If the patient survives the acute phase, the disease becomes more or less chronic. Some authorities believe that it persists for life. The lymph nodes are edematous and inflamed, and the liver and spleen are enlarged. The heart is affected in many cases. Electrocardiographic abnormalities are common. Inflammatory infiltration by phagocytes, fibrosis, separation of the muscle cells and partial destruction of the fibers by the multiplying parasites are present. The death rate due to cardiac conditions is increased in endemic areas.
T. cruzi may cause an acute or chronic disease in laboratory animals, depending on the strain of the parasite and the age of the host. Puppies and kittens are most susceptible, followed in order by mice and guinea pigs. The reservoir hosts are apparently not seriously affected, nor are farm animals. No clinical signs were observed in the infected young pigs, lambs, kids and calves studied by Diamond and Rubin (1958).
Diagnosis: In the acute stage of the disease, T. cruzi can be found in thick blood smears. In chronic or light infections, other methods must be used. One of the most important is xenodiagnosis, the inoculation of susceptible vector hosts. Laboratory-reared, parasite-free triatomids are allowed to feed on suspected individuals, and their droppings or intestines are examined 7 to 10 days later for developing trypanosomes. Rhodnius prolixus is often used for this purpose (Pifano, 1954a).
Laboratory animals can also be inoculated. In descending order of susceptibility, these are puppies, kittens, mice and guinea pigs. The trypanosomes can be cultivated in NNN medium, Weinman’s (1946) medium, Diamond and Herman’s (1954) SNB-9 (serum-neopeptone-blood) medium, or in a number of other media. The trypanosomes can also be found in biopsy examinations of affected lymph glands or, on necropsy, in sections of heart muscle.
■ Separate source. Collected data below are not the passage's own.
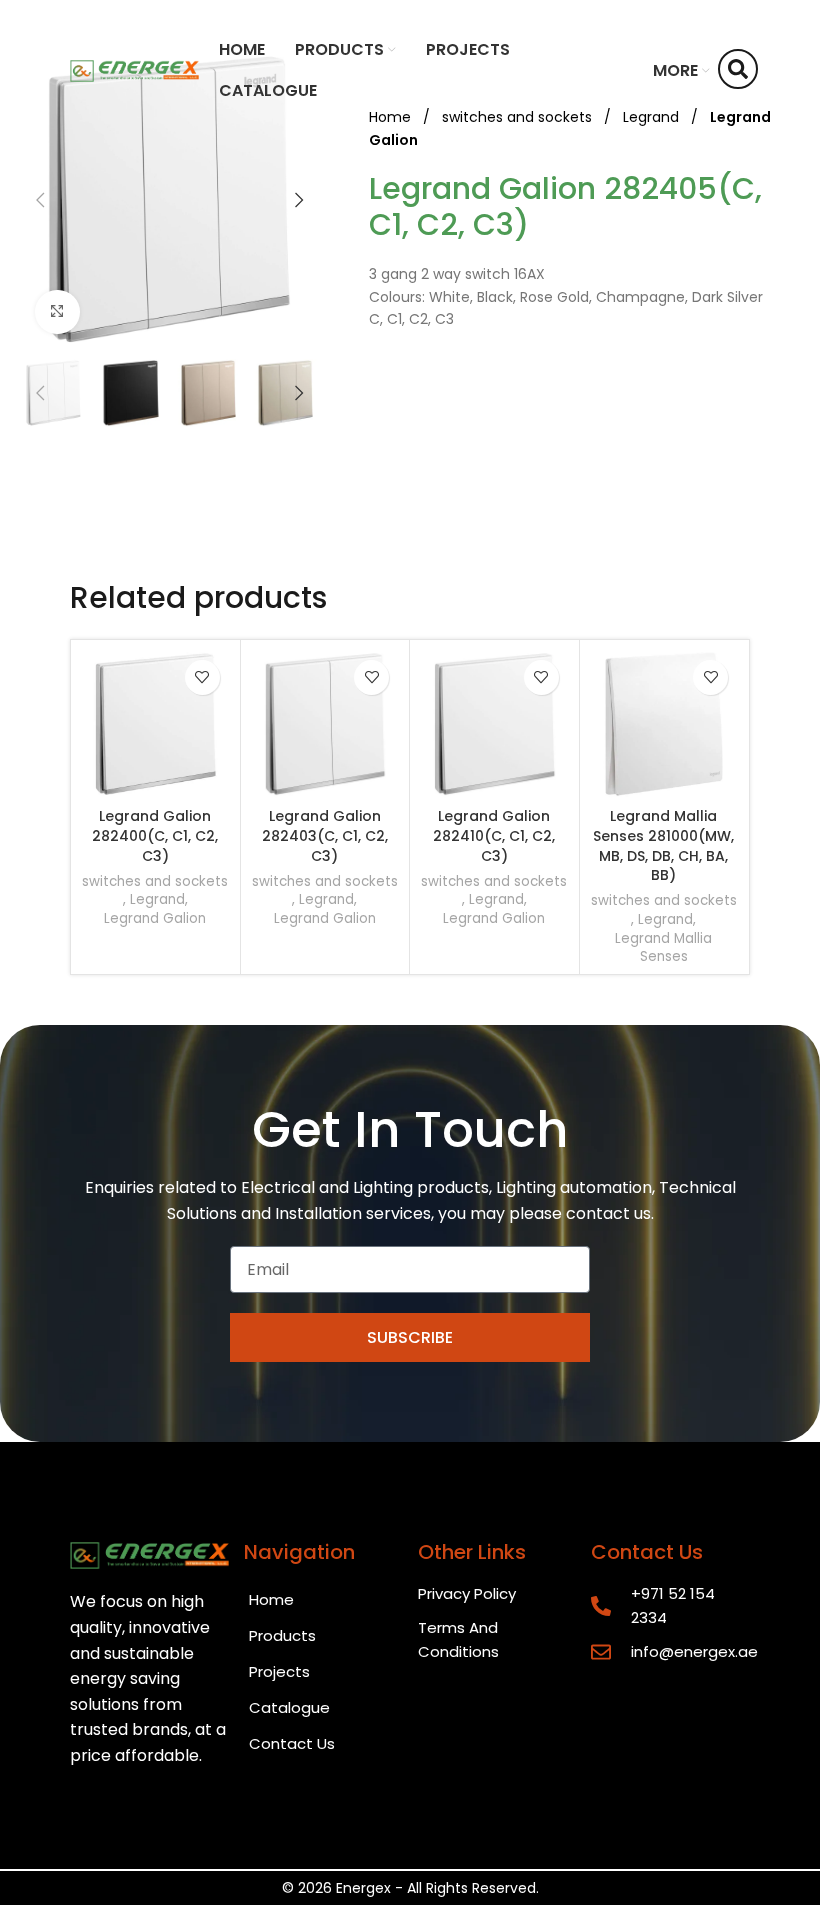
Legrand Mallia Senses (663, 948)
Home (271, 1599)
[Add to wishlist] (202, 677)
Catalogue (289, 1707)
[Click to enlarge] (57, 312)
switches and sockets (155, 882)
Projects (279, 1671)
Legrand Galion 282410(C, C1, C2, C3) (494, 835)
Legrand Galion (155, 919)
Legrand (157, 900)
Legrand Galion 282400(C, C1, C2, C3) (155, 835)
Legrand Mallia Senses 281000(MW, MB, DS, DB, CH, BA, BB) (663, 845)
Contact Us (292, 1743)
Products (282, 1635)
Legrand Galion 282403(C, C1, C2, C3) (325, 835)
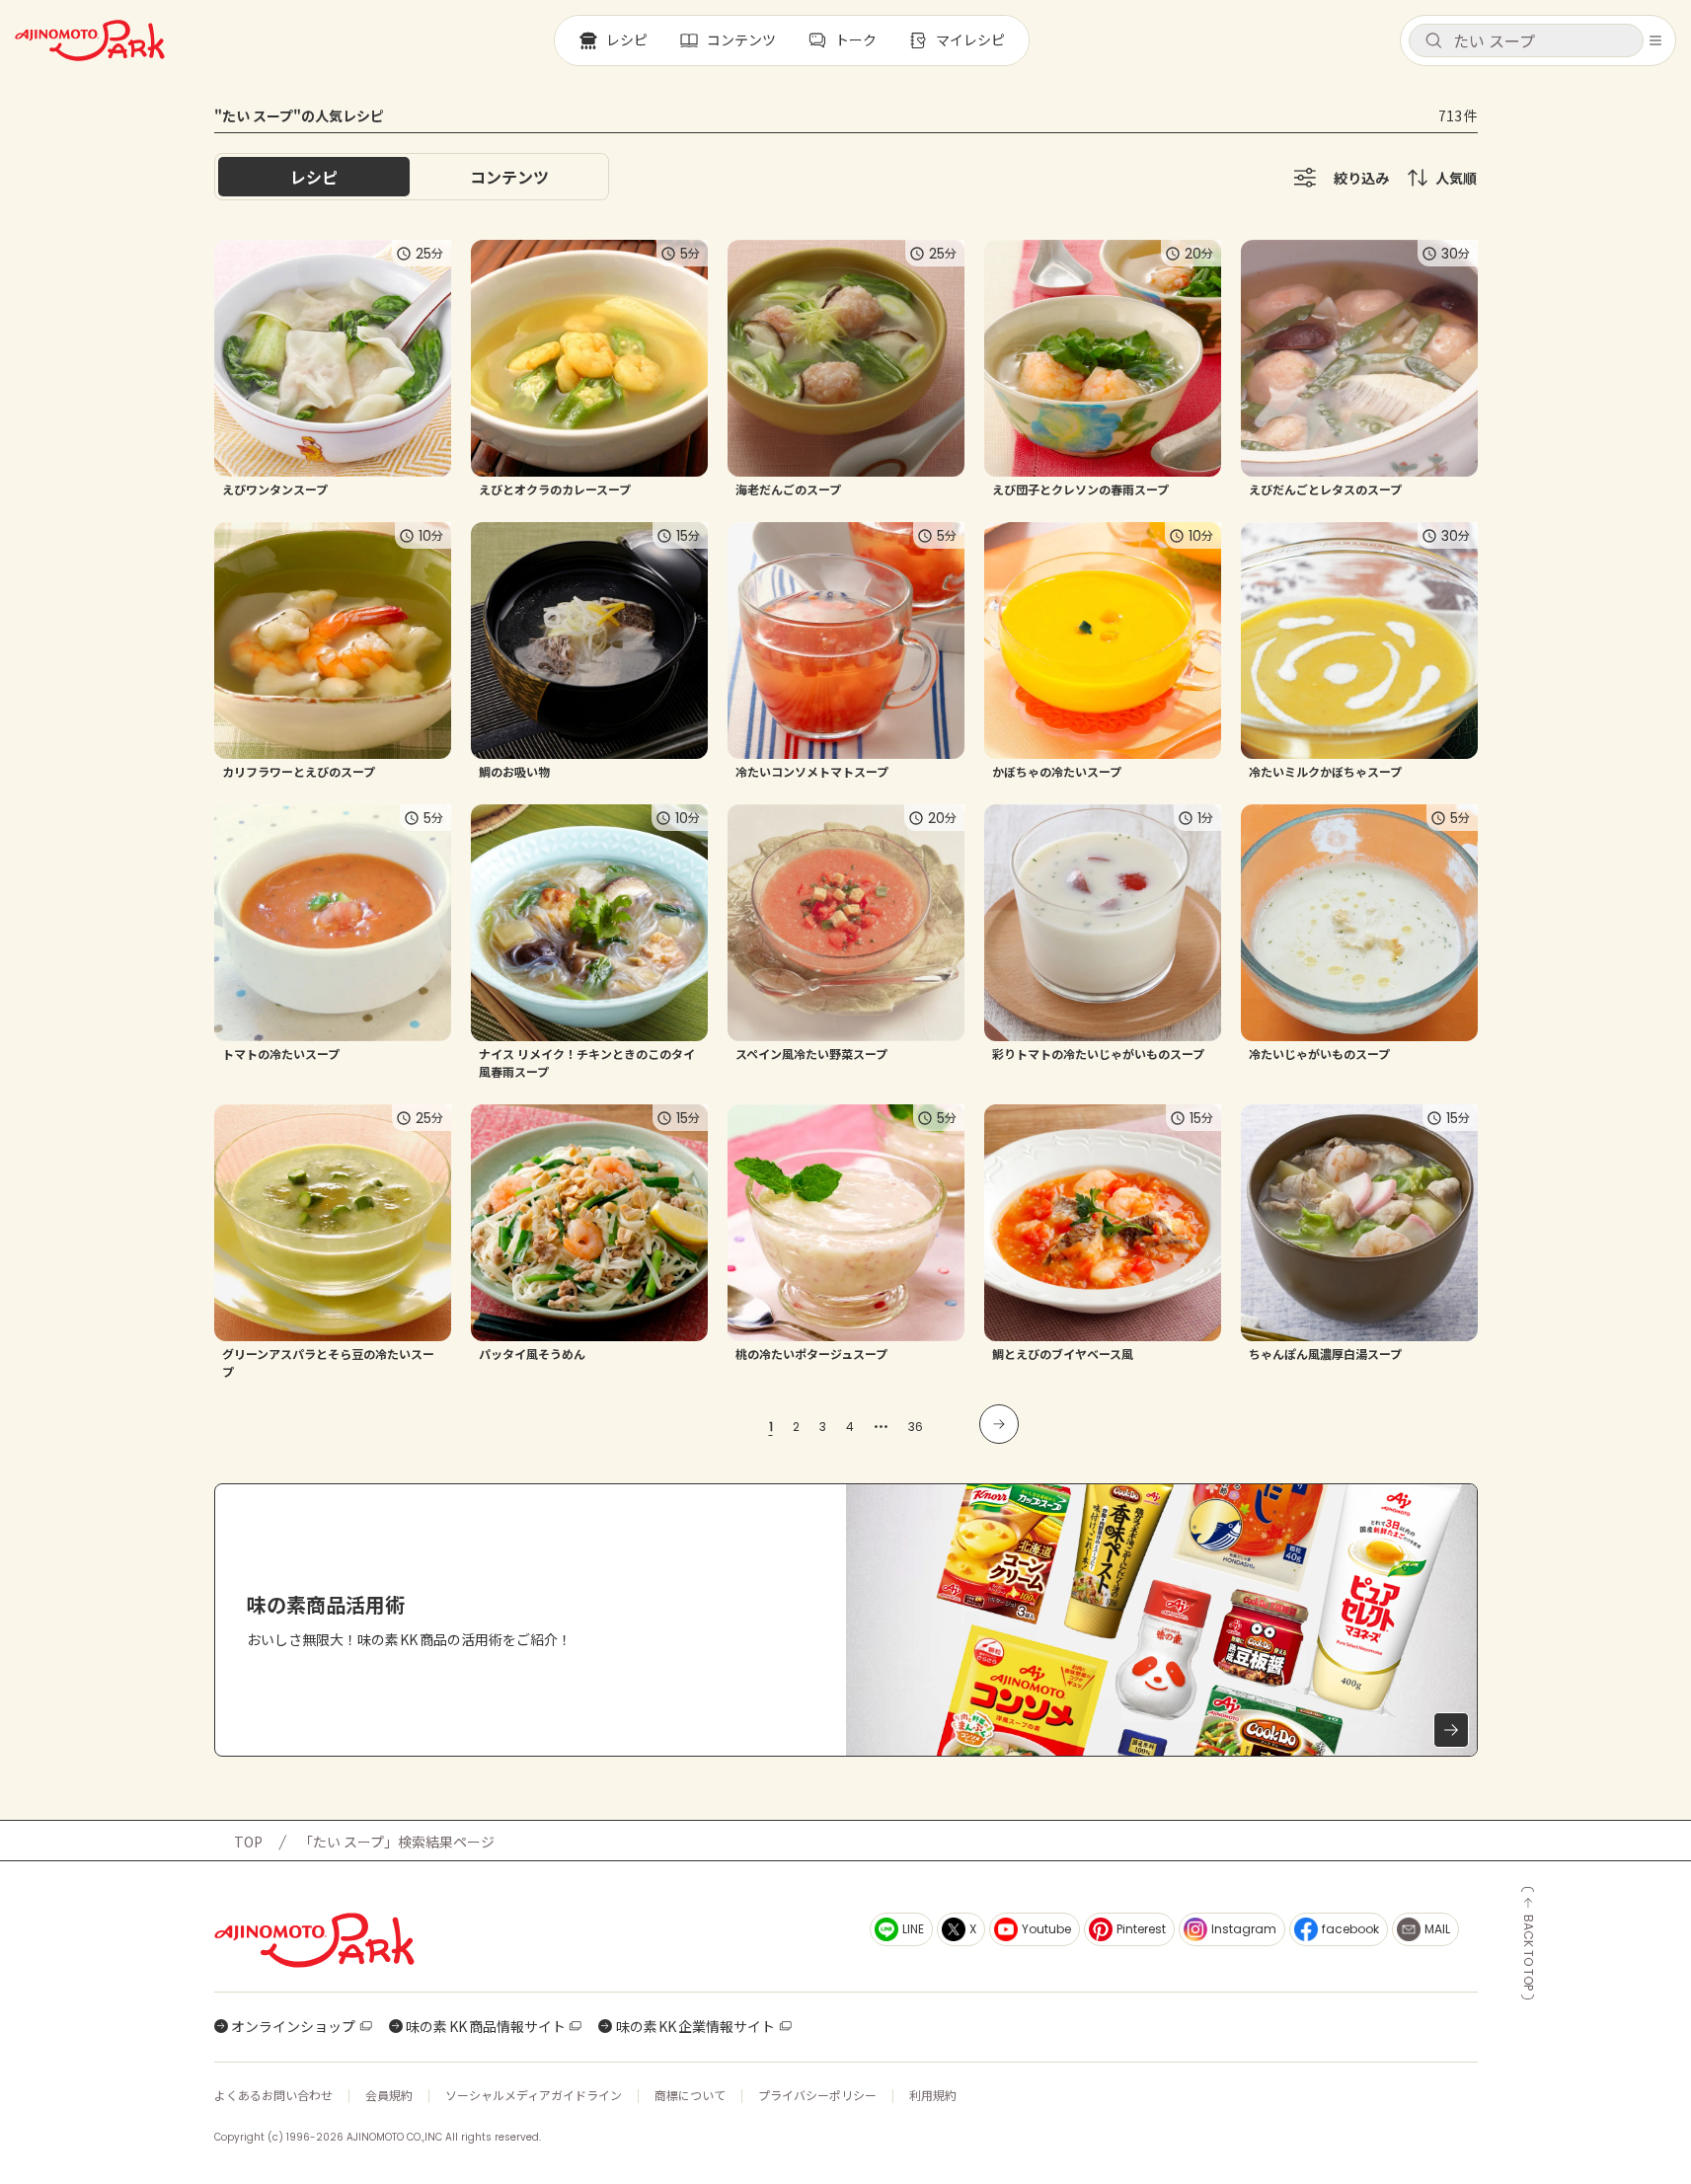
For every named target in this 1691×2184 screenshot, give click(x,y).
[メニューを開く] (1655, 40)
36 (915, 1426)
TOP (248, 1841)
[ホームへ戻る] (90, 40)
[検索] (1433, 41)
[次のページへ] (999, 1424)
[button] (1526, 40)
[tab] (509, 176)
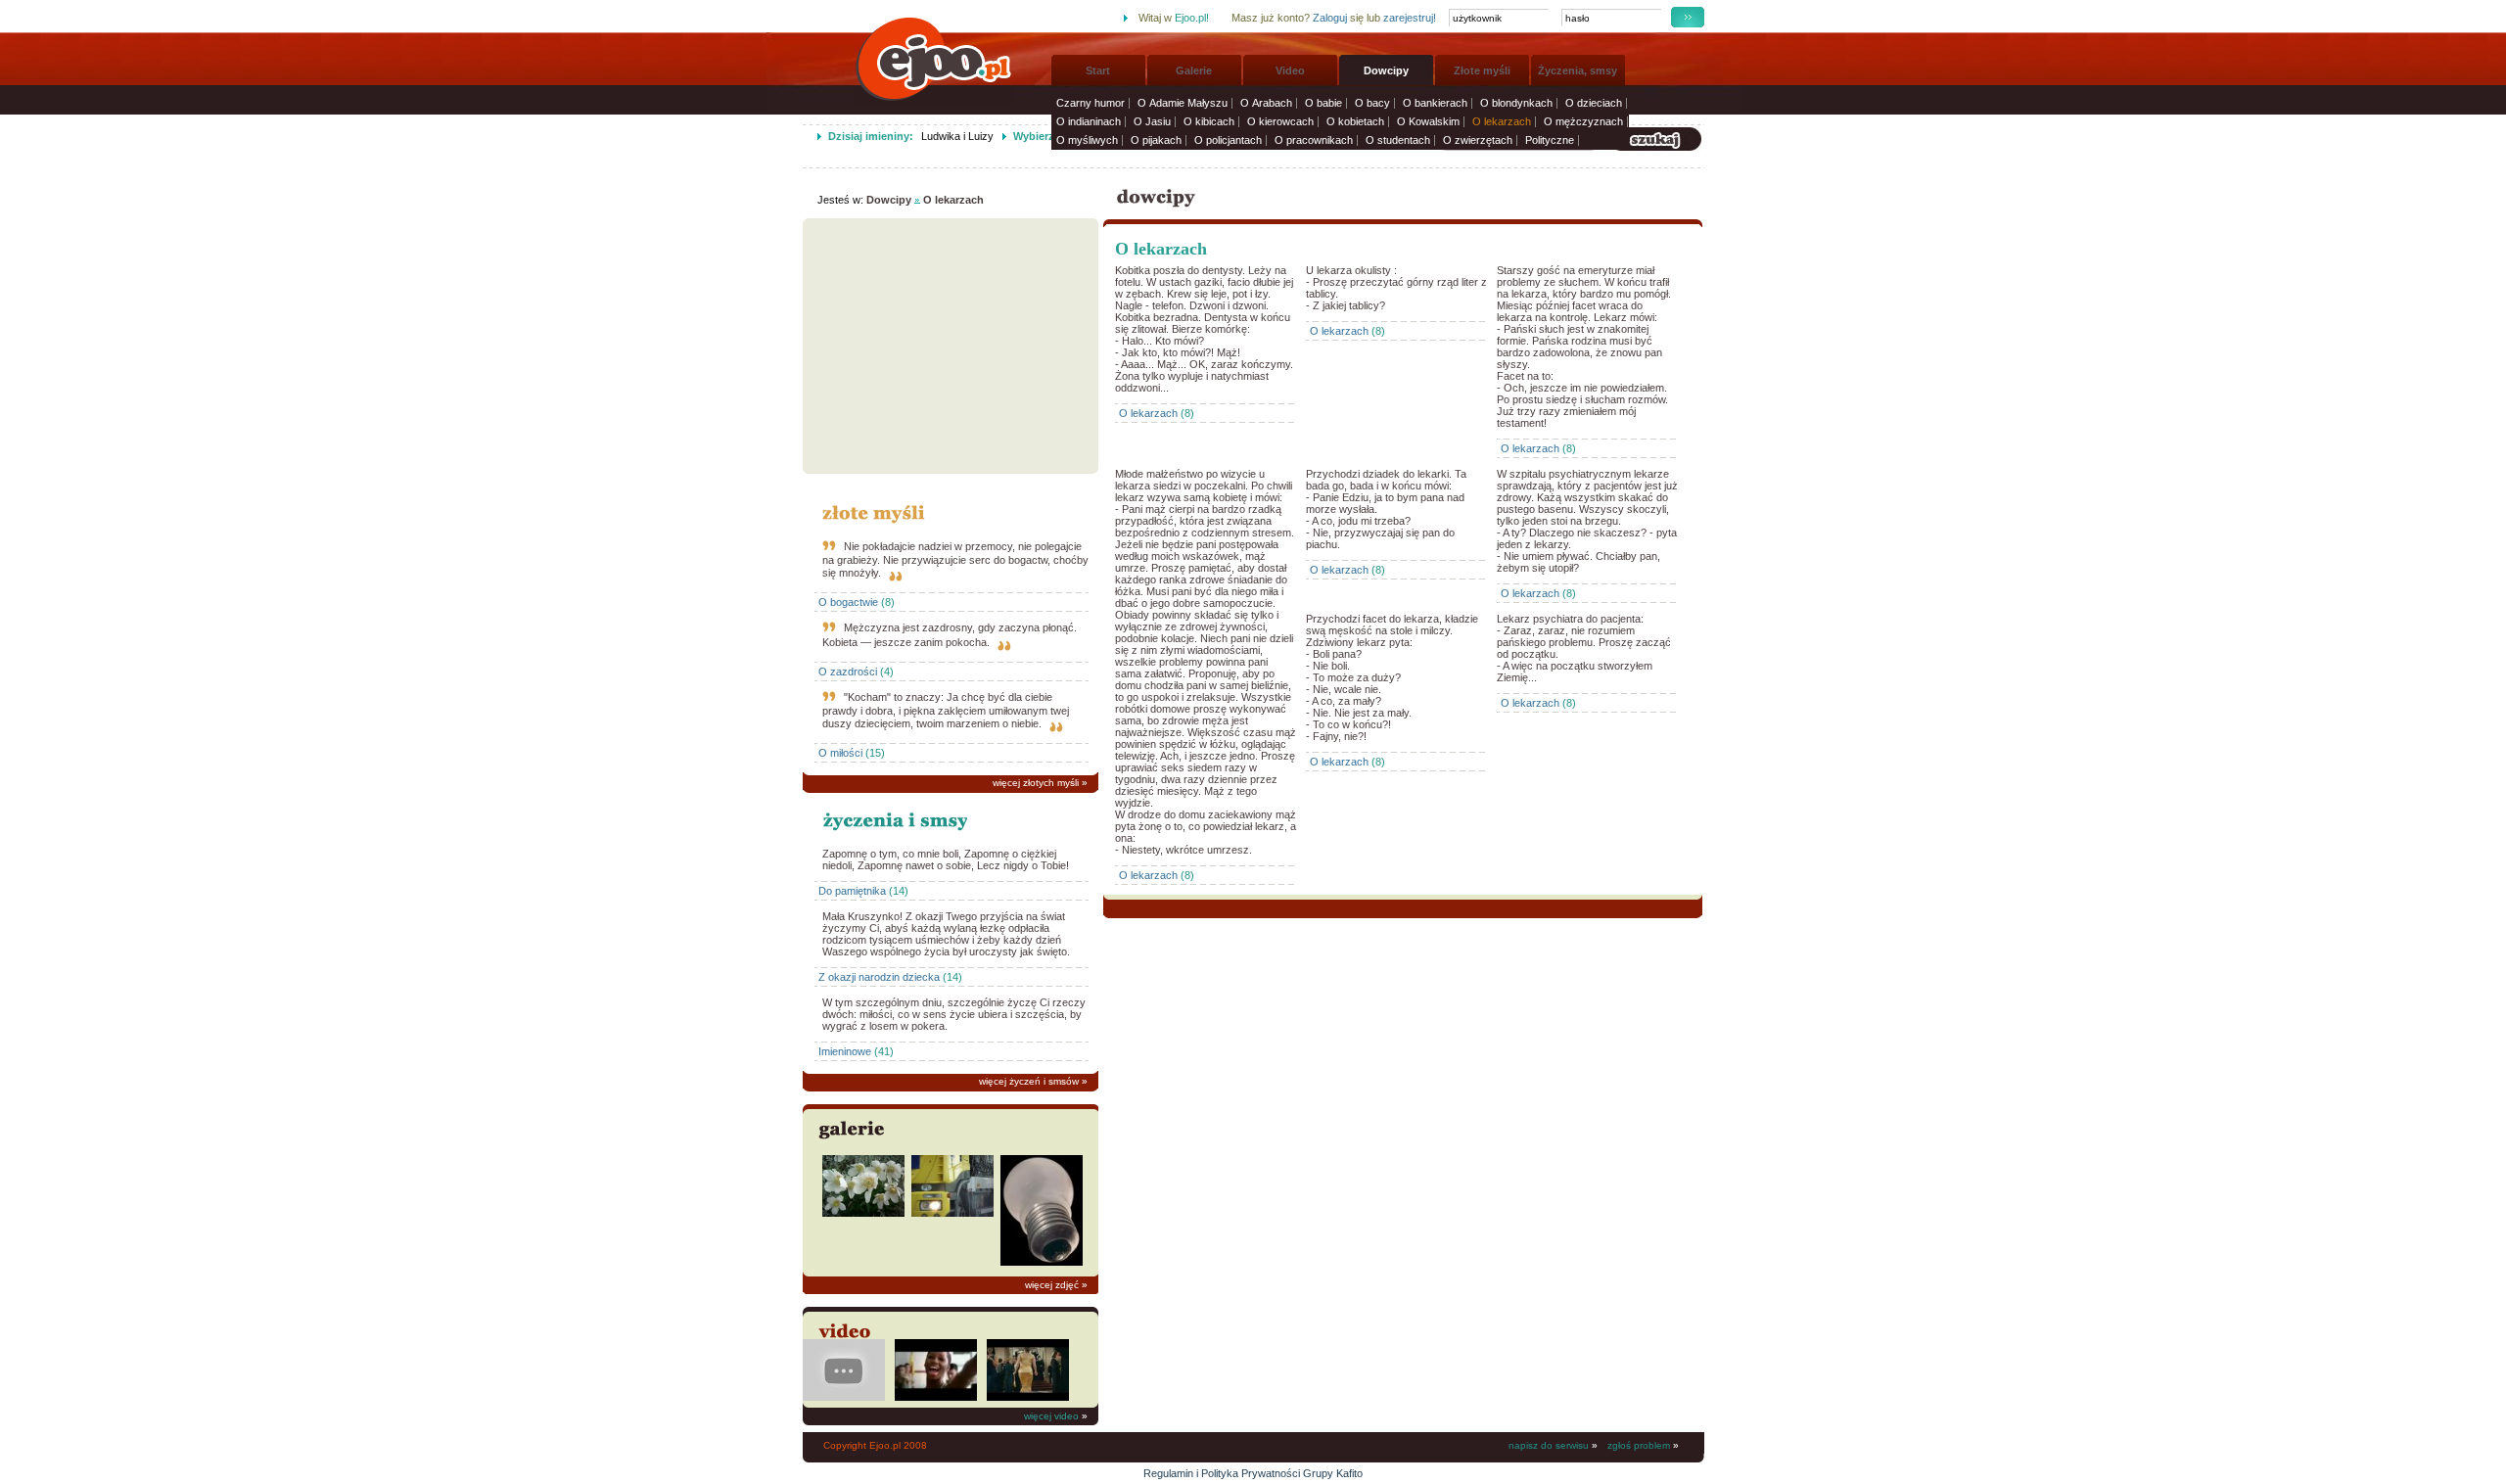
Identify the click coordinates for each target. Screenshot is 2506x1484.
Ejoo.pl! (1192, 17)
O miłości (840, 753)
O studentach (1398, 140)
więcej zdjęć (1052, 1284)
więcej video (1051, 1416)
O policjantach (1228, 140)
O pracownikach (1314, 140)
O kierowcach (1280, 121)
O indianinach (1088, 121)
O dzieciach (1593, 103)
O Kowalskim (1428, 121)
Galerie (1194, 70)
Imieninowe (844, 1051)
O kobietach (1355, 121)
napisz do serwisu (1548, 1445)
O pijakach (1156, 140)
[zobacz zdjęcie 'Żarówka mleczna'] (1041, 1262)
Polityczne (1549, 140)
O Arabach (1266, 103)
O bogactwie (848, 602)
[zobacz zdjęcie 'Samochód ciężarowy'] (952, 1213)
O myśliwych (1087, 140)
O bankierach (1435, 103)
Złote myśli (1482, 70)
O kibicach (1208, 121)
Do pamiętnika (852, 891)
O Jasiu (1152, 121)
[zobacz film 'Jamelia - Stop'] (1028, 1397)
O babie (1323, 103)
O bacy (1372, 103)
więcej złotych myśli (1036, 782)
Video (1290, 70)
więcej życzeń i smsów (1029, 1081)
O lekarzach (1501, 121)
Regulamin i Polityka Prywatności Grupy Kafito (1253, 1473)
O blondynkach (1516, 103)
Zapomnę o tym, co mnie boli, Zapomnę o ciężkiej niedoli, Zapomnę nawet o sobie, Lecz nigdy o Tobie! (945, 859)
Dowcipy (1386, 70)
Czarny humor (1090, 103)
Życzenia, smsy (1577, 70)
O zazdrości (847, 671)
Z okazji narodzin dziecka (879, 977)
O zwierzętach (1477, 140)
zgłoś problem (1638, 1445)
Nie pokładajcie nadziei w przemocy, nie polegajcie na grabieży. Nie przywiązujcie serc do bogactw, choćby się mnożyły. (955, 559)
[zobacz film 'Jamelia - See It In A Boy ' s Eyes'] (936, 1397)
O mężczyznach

A complement fixation test, the Machado reaction, has been used, but it is also positive in Leishmania infections and weakly positive in a number of other conditions. Other serologic tests which have been used are the precipitin reaction, an intradermal skin test and a slide agglutination test. T. cruzi can be differentiated from the non-pathogenic T. rangeli by its smaller size and large kinetoplast.
Treatment: No satisfactory drug is known for the treatment of T. cruzi infections, altho Bayer 7602 Ac is used.
Control: Prevention of human T. cruzi infection depends upon eliminating triatomids from houses. This will also largely prevent infections among domestic dogs and cats. Dusting or spraying houses with residual lindane or dieldrin has given good results.